» **TASK INSTRUCTIONS**: Rewrite the lines of the items from the one containing "Open YouTube bookmark in bookmarks bar" through the one containing "will [x=1075, y=494]." as a numbered list, omitting any blank lines.

-- Start AVAILABLE DATA --

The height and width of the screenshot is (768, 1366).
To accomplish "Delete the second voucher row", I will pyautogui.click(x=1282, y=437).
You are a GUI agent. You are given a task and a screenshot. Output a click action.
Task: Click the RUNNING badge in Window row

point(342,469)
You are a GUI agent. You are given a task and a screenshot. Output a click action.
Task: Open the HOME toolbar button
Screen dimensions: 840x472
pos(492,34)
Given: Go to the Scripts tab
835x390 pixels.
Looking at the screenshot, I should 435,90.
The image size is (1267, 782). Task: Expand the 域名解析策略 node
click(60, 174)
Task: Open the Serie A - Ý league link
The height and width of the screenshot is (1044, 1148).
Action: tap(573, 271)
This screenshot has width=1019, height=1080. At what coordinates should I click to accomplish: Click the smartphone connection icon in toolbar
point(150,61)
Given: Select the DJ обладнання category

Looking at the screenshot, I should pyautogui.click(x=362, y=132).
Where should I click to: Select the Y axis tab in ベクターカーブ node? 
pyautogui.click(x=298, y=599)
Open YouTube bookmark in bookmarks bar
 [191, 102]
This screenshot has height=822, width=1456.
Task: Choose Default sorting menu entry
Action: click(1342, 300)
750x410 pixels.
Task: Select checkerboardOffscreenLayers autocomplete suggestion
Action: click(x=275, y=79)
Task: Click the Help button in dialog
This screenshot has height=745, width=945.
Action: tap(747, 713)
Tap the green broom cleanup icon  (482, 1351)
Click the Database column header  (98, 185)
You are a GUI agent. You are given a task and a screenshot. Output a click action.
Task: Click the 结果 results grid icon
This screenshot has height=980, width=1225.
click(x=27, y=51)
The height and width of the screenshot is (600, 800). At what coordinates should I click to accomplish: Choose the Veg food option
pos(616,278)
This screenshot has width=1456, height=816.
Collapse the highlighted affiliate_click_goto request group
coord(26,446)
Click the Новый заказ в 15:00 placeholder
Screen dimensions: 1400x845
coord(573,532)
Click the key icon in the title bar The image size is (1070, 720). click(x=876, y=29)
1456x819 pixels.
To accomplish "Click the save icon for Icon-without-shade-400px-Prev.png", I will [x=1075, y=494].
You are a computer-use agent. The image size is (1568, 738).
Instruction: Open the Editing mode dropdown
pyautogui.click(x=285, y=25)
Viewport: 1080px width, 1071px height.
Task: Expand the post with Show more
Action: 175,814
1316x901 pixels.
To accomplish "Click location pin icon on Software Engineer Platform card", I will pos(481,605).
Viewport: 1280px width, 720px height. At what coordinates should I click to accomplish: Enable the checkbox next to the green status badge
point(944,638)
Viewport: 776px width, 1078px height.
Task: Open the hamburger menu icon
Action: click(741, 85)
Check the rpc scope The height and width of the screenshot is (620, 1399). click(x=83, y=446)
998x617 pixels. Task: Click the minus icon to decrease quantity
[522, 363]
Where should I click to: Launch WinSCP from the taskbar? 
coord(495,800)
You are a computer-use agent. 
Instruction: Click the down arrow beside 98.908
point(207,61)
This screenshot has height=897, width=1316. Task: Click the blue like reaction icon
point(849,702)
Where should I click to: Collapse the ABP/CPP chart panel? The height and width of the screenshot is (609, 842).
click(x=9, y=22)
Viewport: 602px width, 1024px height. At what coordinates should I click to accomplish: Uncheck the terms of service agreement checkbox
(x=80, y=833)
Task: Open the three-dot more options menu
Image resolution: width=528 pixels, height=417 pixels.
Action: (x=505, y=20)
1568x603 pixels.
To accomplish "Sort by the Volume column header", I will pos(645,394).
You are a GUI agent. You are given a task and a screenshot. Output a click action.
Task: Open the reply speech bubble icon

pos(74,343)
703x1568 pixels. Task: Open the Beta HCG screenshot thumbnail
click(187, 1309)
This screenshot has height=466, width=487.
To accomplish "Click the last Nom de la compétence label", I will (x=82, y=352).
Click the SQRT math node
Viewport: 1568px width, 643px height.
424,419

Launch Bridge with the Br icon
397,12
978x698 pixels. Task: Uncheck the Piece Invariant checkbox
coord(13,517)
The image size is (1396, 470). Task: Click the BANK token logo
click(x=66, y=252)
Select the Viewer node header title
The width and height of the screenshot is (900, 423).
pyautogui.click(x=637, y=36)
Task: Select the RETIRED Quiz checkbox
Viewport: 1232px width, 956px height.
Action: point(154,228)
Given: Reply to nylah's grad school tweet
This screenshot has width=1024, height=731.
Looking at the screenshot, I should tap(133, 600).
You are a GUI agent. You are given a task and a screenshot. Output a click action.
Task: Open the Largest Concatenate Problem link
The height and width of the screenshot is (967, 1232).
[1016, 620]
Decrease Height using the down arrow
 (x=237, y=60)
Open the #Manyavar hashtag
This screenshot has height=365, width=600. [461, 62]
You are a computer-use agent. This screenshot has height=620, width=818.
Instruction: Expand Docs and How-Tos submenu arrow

-- End AVAILABLE DATA --

» **ANSWER TO THIS TASK**:
1. Open YouTube bookmark in bookmarks bar
2.  [191, 102]
3. This screenshot has height=822, width=1456.
4. Task: Choose Default sorting menu entry
5. Action: click(1342, 300)
6. 750x410 pixels.
7. Task: Select checkerboardOffscreenLayers autocomplete suggestion
8. Action: click(x=275, y=79)
9. Task: Click the Help button in dialog
10. This screenshot has height=745, width=945.
11. Action: tap(747, 713)
12. Tap the green broom cleanup icon  (482, 1351)
13. Click the Database column header  (98, 185)
14. You are a GUI agent. You are given a task and a screenshot. Output a click action.
15. Task: Click the 结果 results grid icon
16. This screenshot has height=980, width=1225.
17. click(x=27, y=51)
18. The height and width of the screenshot is (600, 800). At what coordinates should I click to accomplish: Choose the Veg food option
19. pos(616,278)
20. This screenshot has width=1456, height=816.
21. Collapse the highlighted affiliate_click_goto request group
22. coord(26,446)
23. Click the Новый заказ в 15:00 placeholder
24. Screen dimensions: 1400x845
25. coord(573,532)
26. Click the key icon in the title bar The image size is (1070, 720). click(x=876, y=29)
27. 1456x819 pixels.
28. To accomplish "Click the save icon for Icon-without-shade-400px-Prev.png", I will [x=1075, y=494].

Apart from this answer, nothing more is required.